Charris
Español

Viajeros. Ángel Mateo Charris

2009

Castilla, Amelia

Le gusta comprar juguetes de hojalata, zapatos y camisas estrafalarias tras rebuscar entre cabezas de mono disecadas, teteras y raíces de jengibre, pero lo que realmente buscaba aquel día en el oloroso mercado de Djeneé eran instantes. Apenas un momento de emoción, ese que se queda alojado en la memoria y que luego lleva al lienzo y recrea en el papel, porque Ángel Mateo Charris pertenece a la categoría de los artistas que funden el arte y la vida.
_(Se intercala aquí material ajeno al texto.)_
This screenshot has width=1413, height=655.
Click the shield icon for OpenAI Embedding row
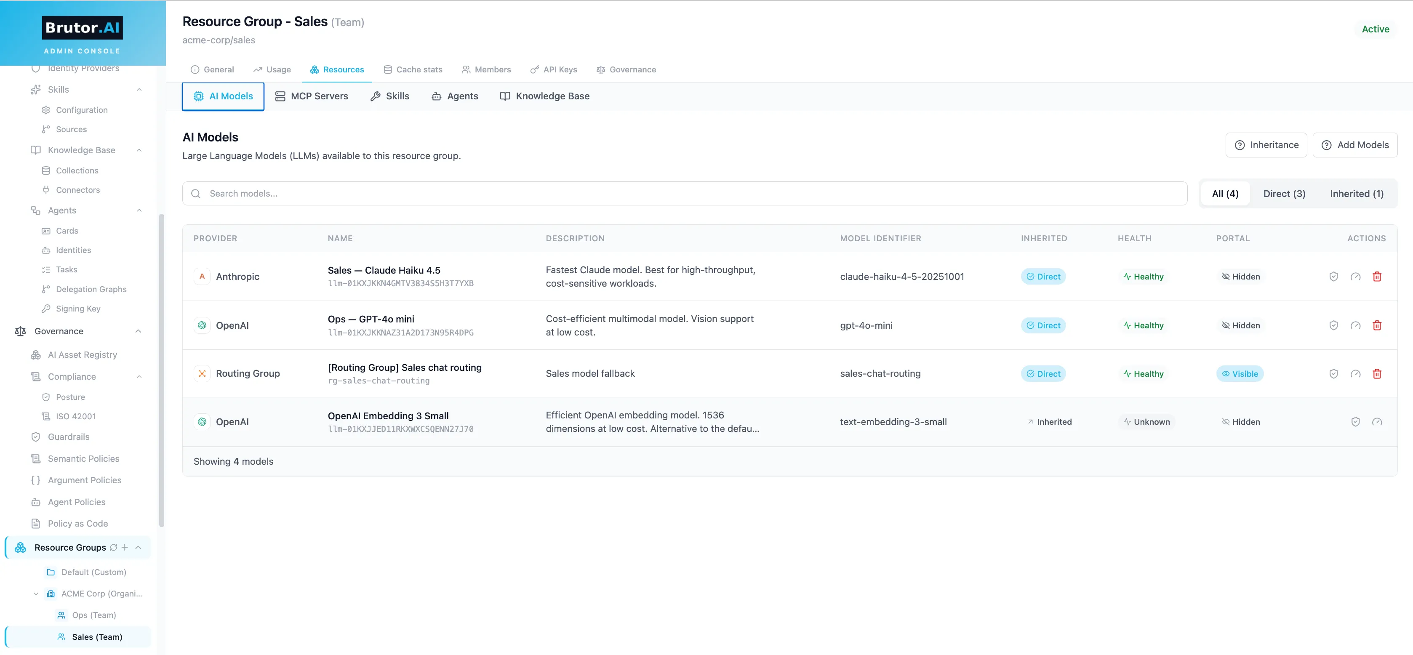pyautogui.click(x=1355, y=422)
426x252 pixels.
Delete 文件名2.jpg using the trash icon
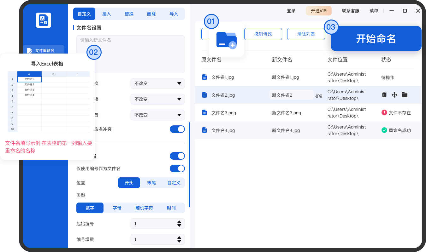pyautogui.click(x=384, y=95)
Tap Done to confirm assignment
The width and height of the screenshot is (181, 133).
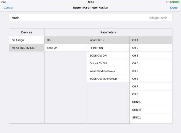click(x=174, y=8)
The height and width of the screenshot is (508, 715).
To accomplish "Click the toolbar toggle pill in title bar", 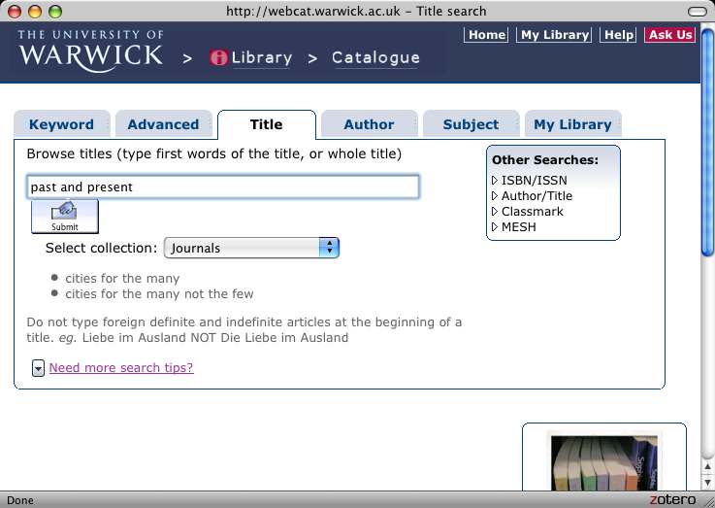I will (x=696, y=12).
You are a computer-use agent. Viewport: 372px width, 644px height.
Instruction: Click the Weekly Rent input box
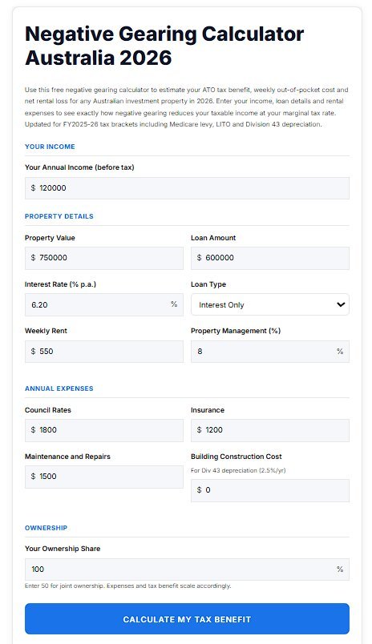[x=104, y=352]
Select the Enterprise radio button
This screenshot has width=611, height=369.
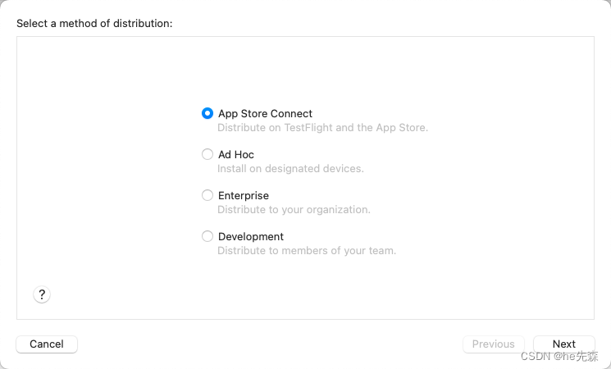coord(207,195)
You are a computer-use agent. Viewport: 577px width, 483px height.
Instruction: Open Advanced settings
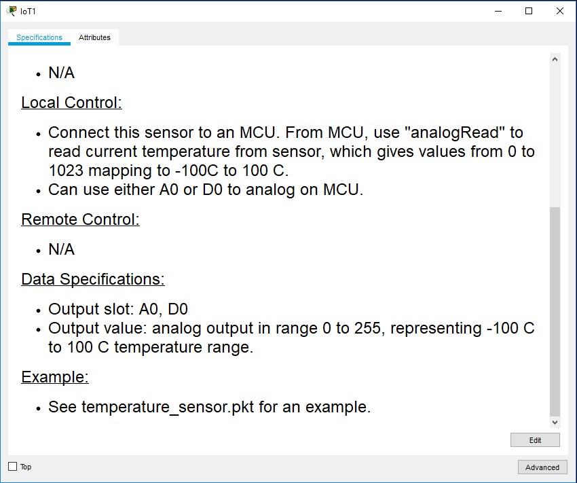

Se sabe que fue el pintor de la República de Cartagena y que fue capaz de cruzar un océano Tras las huellas de Hopper. Y que escribe tan bien como pinta y que en ambas partes se alimenta de sus viajes, da igual que sean imaginarios o reales. Como aquella noche en un cabaret de Bamako, mientras sonaba la kora  de la mano de Toumani Diabaté, y un hombre tan robusto como borracho bailaba la danza de la lluvia con una botella de Castel Beer en la cabeza. Aposté 100 francos a que se haría añicos antes de que la kora dejara de sonar, pero Charris me miró con esa sonrisa oblicua de quien ha cubierto ya varios trayectos. De vuelta en la habitación, en un folio con el sello impreso del hotel, Charris reflejó con trazos rápidos y realizados en tinta el rostro abotargado de aquel nativo. Ahora, ese dibujo, convenientemente enmarcado, cuelga de una de las paredes de mi casa, como recuerdo de un momento de inspiración. Ese que todos buscamos.